ただし、会社によっては法人カードの利用が義務付けられていたり、個人カードでの立替精算が認められていなかったりします。まずは自社の経費精算ルールを確認してから、カード選びに入るのが正しい順番です。
個人カードとビジネスカード、出張にはどちらが向いているか
海外出張に使うカードは、大きく分けて個人カードとビジネスカード(法人カード)の2種類があります。それぞれのメリットとデメリットを整理します。
個人カードの利点は、審査のハードルが低く、すでに持っているカードをそのまま使える点です。出張費を個人カードで立て替えて、後から会社に請求するスタイルなら追加でカードを作る必要がありません。ポイントやマイルが個人に貯まるのも、出張が多い人にとっては実質的な副収入です。
一方で、個人カードの最大の弱点は経費精算の手間です。プライベートの支出と出張経費が同じ明細に混在するため、毎月の精算時に1件ずつ仕分ける作業が発生します。出張が多い月は明細の数が膨大になり、仕分けだけで数時間かかることも珍しくありません。
ビジネスカードは、この問題を構造的に解決します。出張専用のカードとして使えば、その明細がそのまま経費レポートになります。会計ソフトとの連携機能を使えば、仕訳も自動化できます。

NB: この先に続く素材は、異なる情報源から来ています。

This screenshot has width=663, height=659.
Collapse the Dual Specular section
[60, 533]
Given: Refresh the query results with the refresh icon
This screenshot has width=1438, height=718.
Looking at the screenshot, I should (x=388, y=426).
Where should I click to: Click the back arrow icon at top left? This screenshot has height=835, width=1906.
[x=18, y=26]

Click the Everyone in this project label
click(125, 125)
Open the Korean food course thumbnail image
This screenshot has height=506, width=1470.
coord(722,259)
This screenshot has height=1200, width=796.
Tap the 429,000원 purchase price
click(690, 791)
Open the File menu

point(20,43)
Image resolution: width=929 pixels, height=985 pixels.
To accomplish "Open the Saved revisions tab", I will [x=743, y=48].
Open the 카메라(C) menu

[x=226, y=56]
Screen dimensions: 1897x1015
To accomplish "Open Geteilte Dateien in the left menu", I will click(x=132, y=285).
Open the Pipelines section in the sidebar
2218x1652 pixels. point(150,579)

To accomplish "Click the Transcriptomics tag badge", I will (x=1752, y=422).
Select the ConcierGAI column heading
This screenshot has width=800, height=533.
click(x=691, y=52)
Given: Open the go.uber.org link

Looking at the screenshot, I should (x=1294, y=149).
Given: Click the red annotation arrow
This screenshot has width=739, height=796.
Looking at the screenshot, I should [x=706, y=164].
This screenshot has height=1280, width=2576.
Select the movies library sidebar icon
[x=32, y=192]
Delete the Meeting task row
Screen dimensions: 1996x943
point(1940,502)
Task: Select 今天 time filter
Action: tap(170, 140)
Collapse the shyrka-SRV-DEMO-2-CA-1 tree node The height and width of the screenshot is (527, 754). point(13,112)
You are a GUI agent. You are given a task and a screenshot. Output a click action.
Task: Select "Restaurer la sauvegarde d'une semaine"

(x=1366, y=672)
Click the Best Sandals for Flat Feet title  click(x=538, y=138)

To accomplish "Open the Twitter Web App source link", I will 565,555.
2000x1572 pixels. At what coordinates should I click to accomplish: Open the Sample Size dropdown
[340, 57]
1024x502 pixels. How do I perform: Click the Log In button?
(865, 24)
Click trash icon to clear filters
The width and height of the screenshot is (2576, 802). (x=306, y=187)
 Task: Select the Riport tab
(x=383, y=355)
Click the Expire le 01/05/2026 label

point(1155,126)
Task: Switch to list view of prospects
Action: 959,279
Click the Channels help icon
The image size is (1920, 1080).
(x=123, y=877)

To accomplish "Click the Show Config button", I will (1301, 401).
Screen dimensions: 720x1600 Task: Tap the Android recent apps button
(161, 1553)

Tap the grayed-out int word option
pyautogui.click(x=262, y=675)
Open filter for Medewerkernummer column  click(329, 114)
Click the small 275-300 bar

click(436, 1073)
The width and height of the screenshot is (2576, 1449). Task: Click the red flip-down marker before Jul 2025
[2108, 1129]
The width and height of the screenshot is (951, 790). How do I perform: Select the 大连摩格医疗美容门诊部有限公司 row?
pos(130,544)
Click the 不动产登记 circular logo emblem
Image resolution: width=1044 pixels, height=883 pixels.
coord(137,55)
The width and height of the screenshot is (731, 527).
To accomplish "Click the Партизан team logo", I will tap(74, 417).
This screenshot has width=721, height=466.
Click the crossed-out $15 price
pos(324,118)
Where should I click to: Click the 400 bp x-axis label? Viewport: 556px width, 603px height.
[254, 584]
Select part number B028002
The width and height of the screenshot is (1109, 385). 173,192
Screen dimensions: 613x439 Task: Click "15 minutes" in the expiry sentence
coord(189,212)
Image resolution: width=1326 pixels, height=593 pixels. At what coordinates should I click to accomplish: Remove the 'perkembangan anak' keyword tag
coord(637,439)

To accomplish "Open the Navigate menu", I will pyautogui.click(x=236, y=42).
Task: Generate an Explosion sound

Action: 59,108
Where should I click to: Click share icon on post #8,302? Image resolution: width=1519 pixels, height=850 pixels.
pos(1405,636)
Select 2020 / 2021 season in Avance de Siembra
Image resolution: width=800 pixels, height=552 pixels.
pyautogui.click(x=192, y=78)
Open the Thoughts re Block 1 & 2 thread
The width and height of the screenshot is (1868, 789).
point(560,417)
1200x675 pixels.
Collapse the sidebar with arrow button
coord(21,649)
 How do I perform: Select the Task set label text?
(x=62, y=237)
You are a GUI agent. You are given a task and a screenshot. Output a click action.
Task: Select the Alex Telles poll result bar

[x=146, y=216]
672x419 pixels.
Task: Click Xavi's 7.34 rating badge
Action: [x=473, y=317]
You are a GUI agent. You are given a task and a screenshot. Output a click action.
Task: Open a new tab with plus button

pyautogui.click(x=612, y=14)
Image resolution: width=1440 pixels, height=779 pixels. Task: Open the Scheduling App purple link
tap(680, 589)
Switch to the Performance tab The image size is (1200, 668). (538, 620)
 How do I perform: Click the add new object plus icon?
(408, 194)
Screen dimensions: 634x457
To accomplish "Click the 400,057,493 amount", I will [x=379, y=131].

筆者の経験では、月に2回以上海外出張がある方は、ビジネスカードに切り替えたほうが精算にかける時間が大幅に減ります。立替の資金繰りを気にしなくてよくなるのも、意外と大きなメリットです。
出張向けビジネスカード5枚の比較
| カード名 | 年会費(税込) | 海外旅行保険 | 経費管理機能 | 空港ラウンジ | 国際ブランド |
|---|---|---|---|---|---|
| 三井住友ビジネスカード | 1,375円 | 最高2,000万円(利用付帯) | Vpassアプリ、会計ソフト連携 | 国内主要空港 | VISA/Mastercard |
| アメックス・ビジネス・ゴールド | 36,300円 | 最高1億円(利用付帯) | ビジネス利用明細、四半期レポート | 国内主要空港+プライオリティパス(年2回) | American Express |
| セゾンプラチナ・ビジネス・アメックス | 22,000円 | 最高1億円(自動付帯) | freee・弥生連携、利用明細DL | プライオリティパス(無制限) | American Express |
| JCB CARD Biz | 1,375円 | 最高3,000万円(利用付帯) | freee・弥生連携、JCBの経費管理 | 国内主要空港 | JCB |
| 楽天ビジネスカード | 2,200円 | 最高5,000万円(利用付帯) | 楽天ビジネス明細、CSV出力 | プライオリティパス(楽天プレミアム必須) | VISA |
年会費の幅は1,375円から36,300円まで開きがあります。高ければよいというわけではなく、出張の頻度と目的地によって最適なカードは変わります。以下、1枚ずつ出張視点で解説します。
三井住友ビジネスカード ― 年会費最安で堅実な1枚
年会費1,375円(税込)は、ビジネスカードの中で最安クラスです。VISAまたはMastercardを選べるので、海外での加盟店カバー率は問題ありません。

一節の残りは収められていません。